- Exercise
Within the entries below, find the portion that opens with the line containing "You are a computer-use" and closes with the line containing "Instruction: Click checkmark". Retype that portion exactly and only.

- Extracted information
▼▼▼

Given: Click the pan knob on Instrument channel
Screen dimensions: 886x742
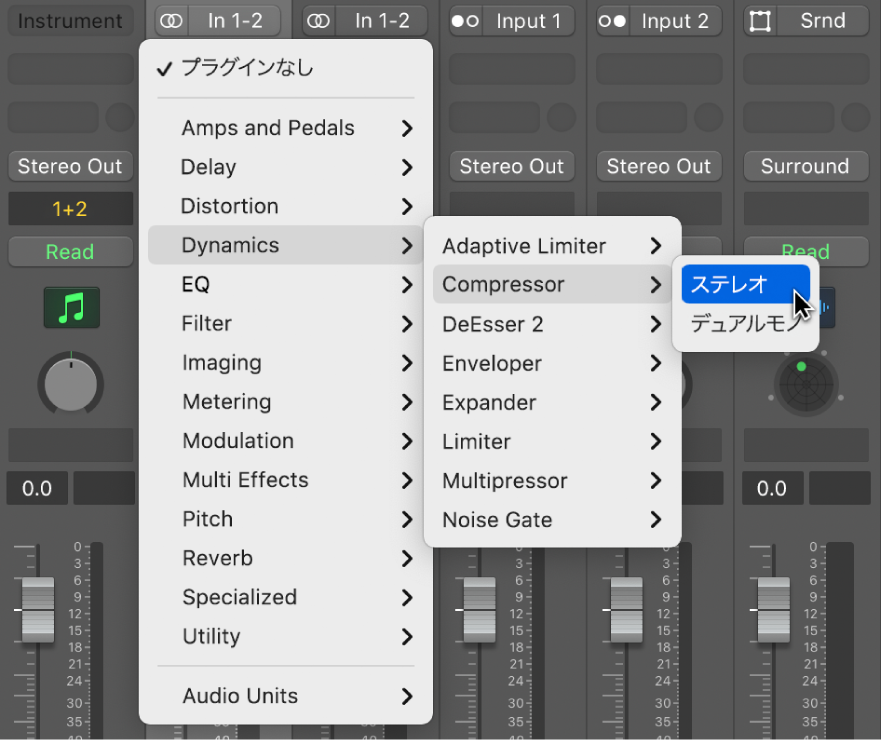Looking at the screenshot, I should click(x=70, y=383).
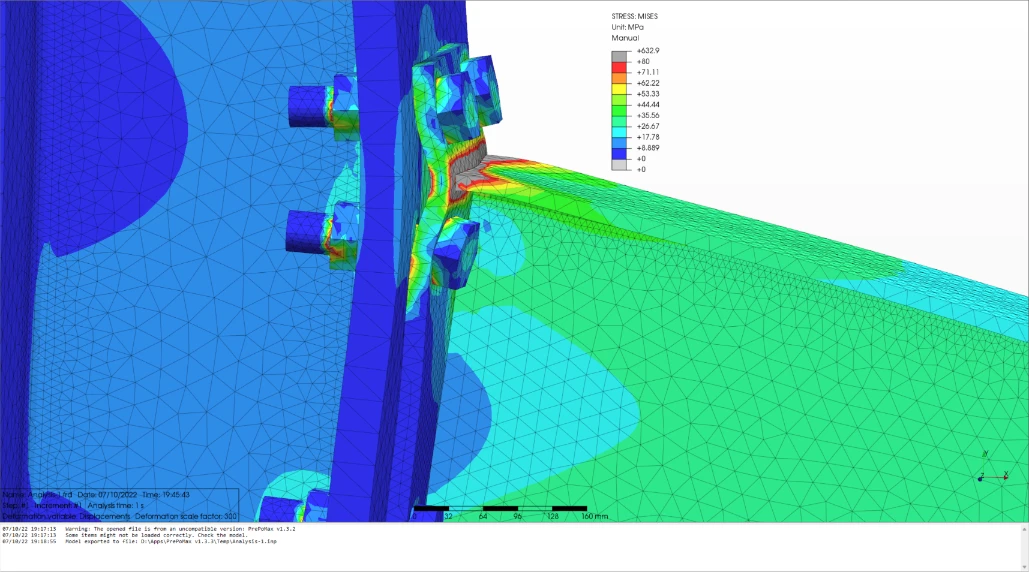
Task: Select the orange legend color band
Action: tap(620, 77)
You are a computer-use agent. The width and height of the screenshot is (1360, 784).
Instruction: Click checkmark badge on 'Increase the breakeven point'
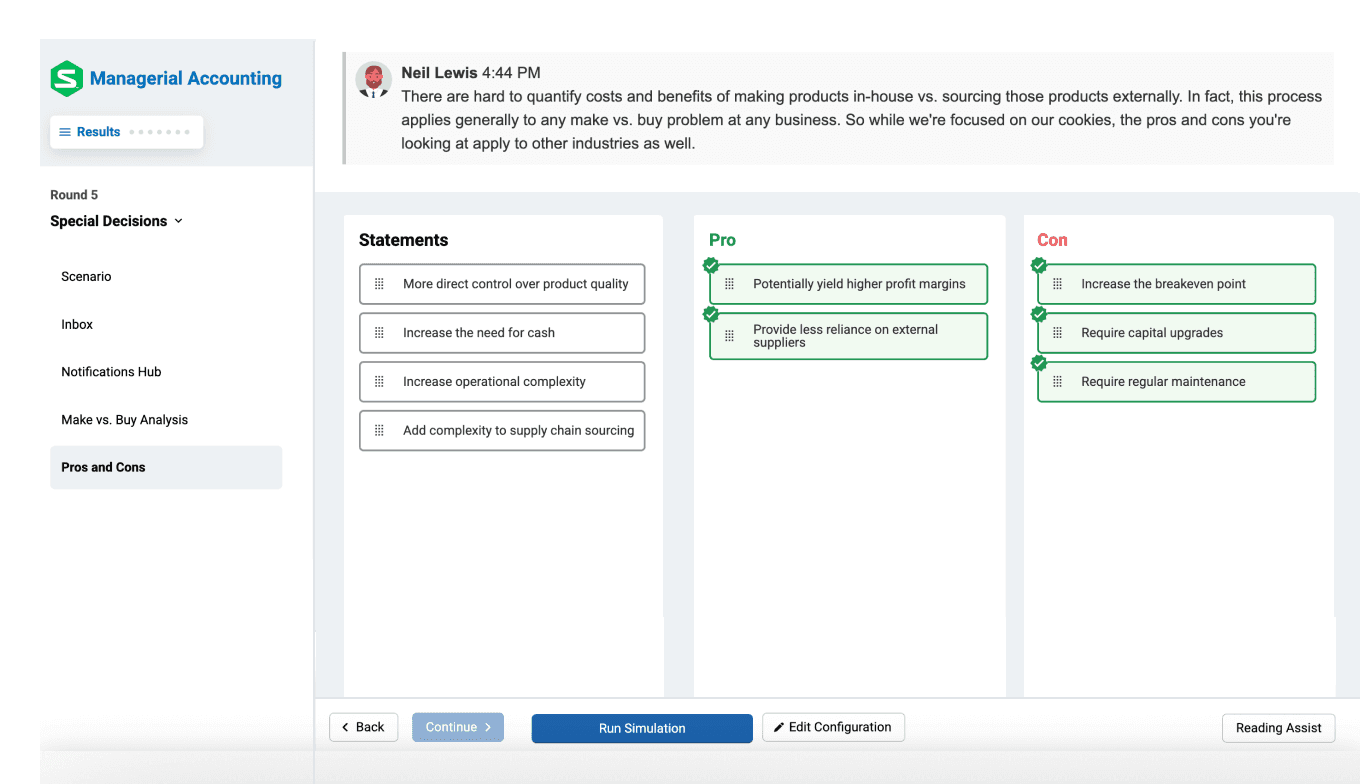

▲▲▲
▼▼▼

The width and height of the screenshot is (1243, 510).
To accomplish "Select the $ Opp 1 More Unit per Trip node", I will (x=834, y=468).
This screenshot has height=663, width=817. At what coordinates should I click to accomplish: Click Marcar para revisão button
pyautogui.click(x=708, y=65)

▲▲▲

- Task solution
You are a computer-use agent. The width and height of the screenshot is (1360, 784).
Instruction: Click checkmark badge on 'Increase the breakeven point'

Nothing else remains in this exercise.